In the first week after the United States entered World War I, President Woodrow Wilson created a government agency called the Committee on Public Information, with a mission to use the media of that era to rally support for the war and to quash dissent. Basically it was a propaganda machine, and at its head was a former Kansas City newspaper man, George Creel.
Creel's Committee on Public Information used writers, artists, actors, and every form of media available to stir up war support. Though Creel had long been a critic of censorship, his agency was heavily involved in doing just that, helping Congress pass the widely criticized Espionage Act of 1917 and the Sedition Act of 1918. Under the Sedition Act, it became a federal crime to use "disloyal, profane, scurrilous, or abusive language" about the United States government."
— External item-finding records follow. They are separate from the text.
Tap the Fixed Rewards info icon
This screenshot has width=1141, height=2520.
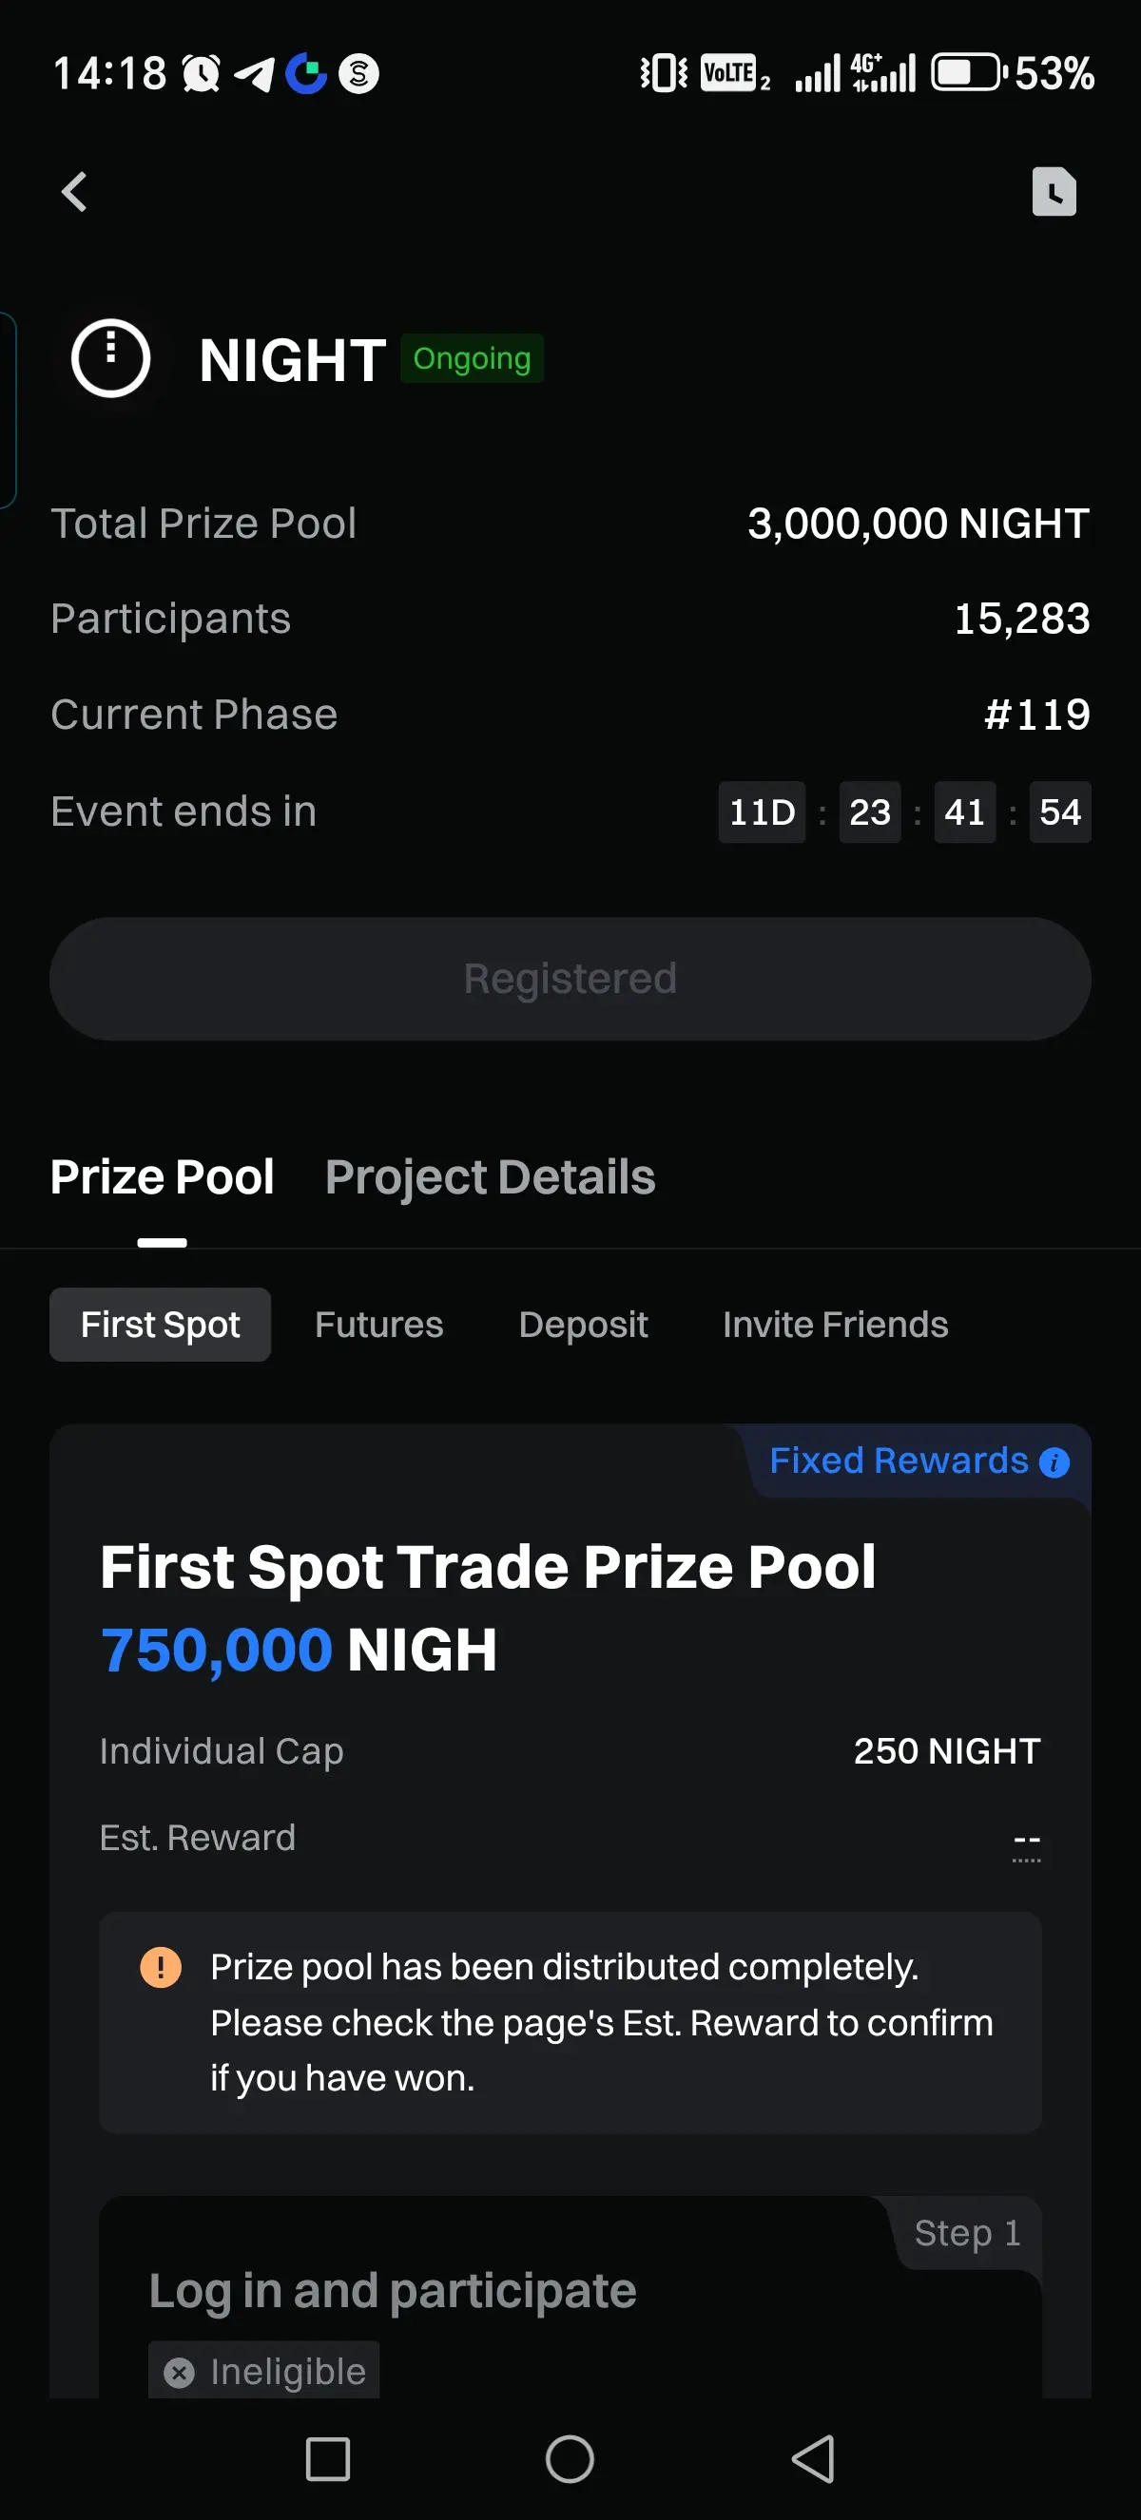(x=1054, y=1463)
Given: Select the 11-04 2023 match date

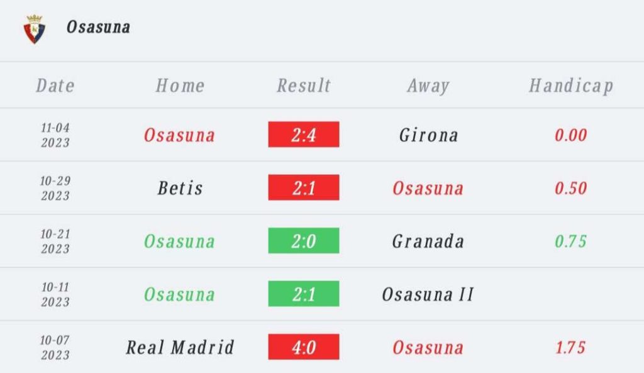Looking at the screenshot, I should 55,135.
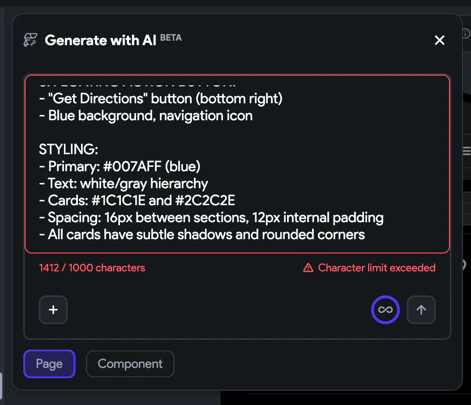Close the Generate with AI dialog

(440, 40)
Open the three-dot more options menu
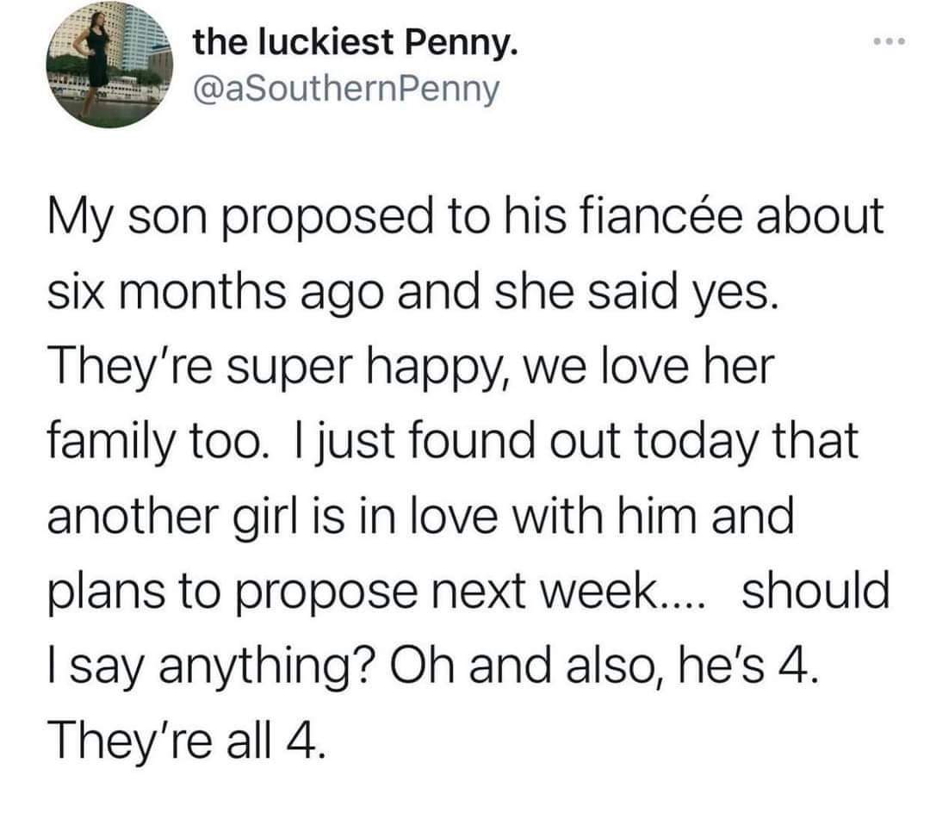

Ten years before the war, George Creel lived in Kansas City and published a local weekly political journal called The Independent. His paper, which championed government reform and women's rights, began publishing in 1899 and continues to this day as "The Independent: Kansas City's Journal of Society."
In 1909 Creel gave his paper to two women publishers and took his calls for government reform to Colorado, writing for the Denver Post. He was appointed Police Commissioner of Denver in 1912, and the reforms he made in Denver were praised nationwide. Creel was active in Woodrow Wilson's re-election campaign, and when he heard that military commanders were calling for media censorship, he called on President Wilson and suggested a different approach, "expression, not suppression" of the press." Thus the Committee on Public Information was created.
After the war George Creel devoted most of his time to writing and politics. He died in San Francisco on October 2, 1953, and is buried in Mt. Washington cemetery near his mother's grave.